**Task brief**.
The full data must be written out exactly, with every line included.

────────────────────────────────────────

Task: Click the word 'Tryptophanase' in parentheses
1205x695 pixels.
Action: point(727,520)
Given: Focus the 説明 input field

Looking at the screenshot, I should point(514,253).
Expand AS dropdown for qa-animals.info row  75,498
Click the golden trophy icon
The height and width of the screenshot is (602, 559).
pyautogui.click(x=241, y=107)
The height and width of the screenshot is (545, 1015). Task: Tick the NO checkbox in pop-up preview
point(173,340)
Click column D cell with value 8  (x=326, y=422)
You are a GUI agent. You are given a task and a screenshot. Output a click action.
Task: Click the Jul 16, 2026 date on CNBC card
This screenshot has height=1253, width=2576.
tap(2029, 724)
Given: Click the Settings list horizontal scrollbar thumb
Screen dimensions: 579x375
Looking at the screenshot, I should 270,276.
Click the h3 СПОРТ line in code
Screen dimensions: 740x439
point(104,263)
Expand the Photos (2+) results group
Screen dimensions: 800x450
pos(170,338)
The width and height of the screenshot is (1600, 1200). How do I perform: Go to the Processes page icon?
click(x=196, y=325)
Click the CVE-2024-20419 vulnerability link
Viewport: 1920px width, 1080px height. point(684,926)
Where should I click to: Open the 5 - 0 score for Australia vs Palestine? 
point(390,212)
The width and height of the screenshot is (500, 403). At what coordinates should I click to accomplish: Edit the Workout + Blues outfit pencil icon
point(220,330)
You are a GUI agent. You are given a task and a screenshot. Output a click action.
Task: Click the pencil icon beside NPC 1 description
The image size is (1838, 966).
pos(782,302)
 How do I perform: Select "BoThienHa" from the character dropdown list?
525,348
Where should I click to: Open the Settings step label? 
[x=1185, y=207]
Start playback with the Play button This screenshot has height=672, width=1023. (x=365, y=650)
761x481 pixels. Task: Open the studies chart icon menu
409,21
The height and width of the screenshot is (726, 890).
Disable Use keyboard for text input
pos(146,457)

────────────────────────────────────────

**Written response**.
Task: Click the word 'Tryptophanase' in parentheses
1205x695 pixels.
Action: point(727,520)
Given: Focus the 説明 input field

Looking at the screenshot, I should point(514,253).
Expand AS dropdown for qa-animals.info row  75,498
Click the golden trophy icon
The height and width of the screenshot is (602, 559).
pyautogui.click(x=241, y=107)
The height and width of the screenshot is (545, 1015). Task: Tick the NO checkbox in pop-up preview
point(173,340)
Click column D cell with value 8  (x=326, y=422)
You are a GUI agent. You are given a task and a screenshot. Output a click action.
Task: Click the Jul 16, 2026 date on CNBC card
This screenshot has height=1253, width=2576.
tap(2029, 724)
Given: Click the Settings list horizontal scrollbar thumb
Screen dimensions: 579x375
Looking at the screenshot, I should 270,276.
Click the h3 СПОРТ line in code
Screen dimensions: 740x439
point(104,263)
Expand the Photos (2+) results group
Screen dimensions: 800x450
pos(170,338)
The width and height of the screenshot is (1600, 1200). How do I perform: Go to the Processes page icon?
click(x=196, y=325)
Click the CVE-2024-20419 vulnerability link
Viewport: 1920px width, 1080px height. point(684,926)
Where should I click to: Open the 5 - 0 score for Australia vs Palestine? 
point(390,212)
The width and height of the screenshot is (500, 403). At what coordinates should I click to accomplish: Edit the Workout + Blues outfit pencil icon
point(220,330)
You are a GUI agent. You are given a task and a screenshot. Output a click action.
Task: Click the pencil icon beside NPC 1 description
The image size is (1838, 966).
pos(782,302)
 How do I perform: Select "BoThienHa" from the character dropdown list?
525,348
Where should I click to: Open the Settings step label? 
[x=1185, y=207]
Start playback with the Play button This screenshot has height=672, width=1023. (x=365, y=650)
761x481 pixels. Task: Open the studies chart icon menu
409,21
The height and width of the screenshot is (726, 890).
Disable Use keyboard for text input
pos(146,457)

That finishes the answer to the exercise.